The problem is, whenever I merge my master
branch (material changes perhaps) into a project branch (wagon for instance) git
thinks I really want the changes to the files which I've git rm
'd into oblivion, and adds them back for me - Version master of skis left in tree as shown code below.
How can I get git
to really and truly forget about a file I've told it to forget about and stop tracking?
add some parts to master
, and commit:
$ pwd
/tmp/parts
$ git init
Initialized empty Git repository in /tmp/parts/.git/
$ echo rubber > wheels
$ echo steel > skis
$ echo vinyl > seat
$ echo wood > sides
$ ls
seat sides skis wheels
$
$ git add .
$ git commit -a -m 'initial parts'
[master (root-commit) ca7610e] initial parts
4 files changed, 4 insertions(+)
create mode 100644 seat
create mode 100644 sides
create mode 100644 skis
create mode 100644 wheels
Create a wagon
project branch and remove the parts that we do not need on a wagon:
$ git checkout -b wagon
Switched to a new branch 'wagon'
$ ls
seat sides skis wheels
$ git rm skis
rm 'skis'
$ git rm seat
rm 'seat'
$ git commit -a -m 'initial wagon design'
[wagon 384b246] initial wagon design
2 files changed, 2 deletions(-)
delete mode 100644 seat
delete mode 100644 skis
The engineering team has decided to change some materials. Commit those changes in master
so they are available to all our projects:
$ git checkout master
Switched to branch 'master'
$ ls
seat sides skis wheels
$
$ echo 'titanium' > skis
$ echo 'metal' > sides
$ git commit -a -m 'design requirements call for stronger sides and skis'
[master a8bf4c4] design requirements call for stronger sides and skis
2 files changed, 2 insertions(+), 2 deletions(-)

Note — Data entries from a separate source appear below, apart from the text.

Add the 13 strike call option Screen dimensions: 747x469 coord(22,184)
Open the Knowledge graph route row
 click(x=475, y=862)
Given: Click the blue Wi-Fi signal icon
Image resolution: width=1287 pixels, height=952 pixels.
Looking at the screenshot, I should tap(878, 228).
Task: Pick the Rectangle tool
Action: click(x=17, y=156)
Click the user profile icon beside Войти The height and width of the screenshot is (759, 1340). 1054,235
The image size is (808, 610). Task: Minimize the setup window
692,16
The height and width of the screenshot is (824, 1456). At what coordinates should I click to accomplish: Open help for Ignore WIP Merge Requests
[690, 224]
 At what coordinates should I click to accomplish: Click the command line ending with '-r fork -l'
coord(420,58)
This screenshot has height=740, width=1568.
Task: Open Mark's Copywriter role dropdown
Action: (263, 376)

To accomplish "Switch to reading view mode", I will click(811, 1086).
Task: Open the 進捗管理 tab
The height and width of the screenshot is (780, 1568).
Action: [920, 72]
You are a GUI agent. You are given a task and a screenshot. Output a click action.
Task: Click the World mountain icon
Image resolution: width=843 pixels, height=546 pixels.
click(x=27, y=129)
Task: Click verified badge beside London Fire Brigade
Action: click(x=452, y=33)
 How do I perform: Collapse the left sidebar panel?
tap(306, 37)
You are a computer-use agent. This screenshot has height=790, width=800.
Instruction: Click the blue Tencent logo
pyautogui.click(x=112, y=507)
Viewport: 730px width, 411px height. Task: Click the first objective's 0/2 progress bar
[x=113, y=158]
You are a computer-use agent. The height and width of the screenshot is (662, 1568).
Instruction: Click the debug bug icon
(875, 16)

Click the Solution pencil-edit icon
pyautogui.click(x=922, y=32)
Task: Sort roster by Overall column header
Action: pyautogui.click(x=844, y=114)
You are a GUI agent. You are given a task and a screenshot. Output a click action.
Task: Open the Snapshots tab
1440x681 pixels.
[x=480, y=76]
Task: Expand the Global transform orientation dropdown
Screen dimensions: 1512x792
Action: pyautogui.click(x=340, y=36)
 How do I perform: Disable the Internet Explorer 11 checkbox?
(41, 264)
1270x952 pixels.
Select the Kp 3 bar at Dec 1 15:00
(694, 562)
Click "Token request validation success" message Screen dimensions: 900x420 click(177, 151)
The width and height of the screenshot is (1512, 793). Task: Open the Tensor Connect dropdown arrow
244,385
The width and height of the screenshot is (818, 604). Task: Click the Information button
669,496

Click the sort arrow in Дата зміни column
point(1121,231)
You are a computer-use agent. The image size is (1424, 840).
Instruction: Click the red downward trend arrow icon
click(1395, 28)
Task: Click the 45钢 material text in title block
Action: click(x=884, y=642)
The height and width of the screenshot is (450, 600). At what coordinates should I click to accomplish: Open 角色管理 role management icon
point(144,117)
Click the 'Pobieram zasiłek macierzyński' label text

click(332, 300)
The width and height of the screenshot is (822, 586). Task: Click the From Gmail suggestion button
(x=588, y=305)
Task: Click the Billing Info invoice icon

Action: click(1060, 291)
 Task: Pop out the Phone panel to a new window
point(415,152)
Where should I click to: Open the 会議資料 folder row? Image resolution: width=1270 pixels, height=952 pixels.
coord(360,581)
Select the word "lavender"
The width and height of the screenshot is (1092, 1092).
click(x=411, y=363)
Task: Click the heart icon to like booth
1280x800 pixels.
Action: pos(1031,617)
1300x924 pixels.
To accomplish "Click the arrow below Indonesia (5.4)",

We need some of the changes in the wagon
project so merge master
to get them but now git is complaining:
$ git checkout wagon
Switched to branch 'wagon'
$ git merge master
CONFLICT (modify/delete): skis deleted in HEAD and modified in master. Version master of skis left in tree.
Automatic merge failed; fix conflicts and then commit the result.
Upvotes: 0
Views: 96
Reputation: 14571
So far, the most workable solution I've found is to merge master into the current branch and then use --porcelain
to print out a list of Deleted Updated
files and then call xargs
to remove them:
git status --porcelain | awk '{if ($1=="DU") print $2}'
It's not pretty. It would be nice to plug this into a pre-merge
git hook but that apparently does not exist.
Upvotes: 0
Reputation: 189
I think you might be using git not as a source control system but more like a solution manager. Think about it, why would you put files under source control if you want to remove a different part of them whenever you checkout a new branch?
Feature branches are forks on the development path that are intended to be merged with master and bring additional functionality to the entire project.
You can create a repo for each material and then set up a project build to fetch required materials from material repos.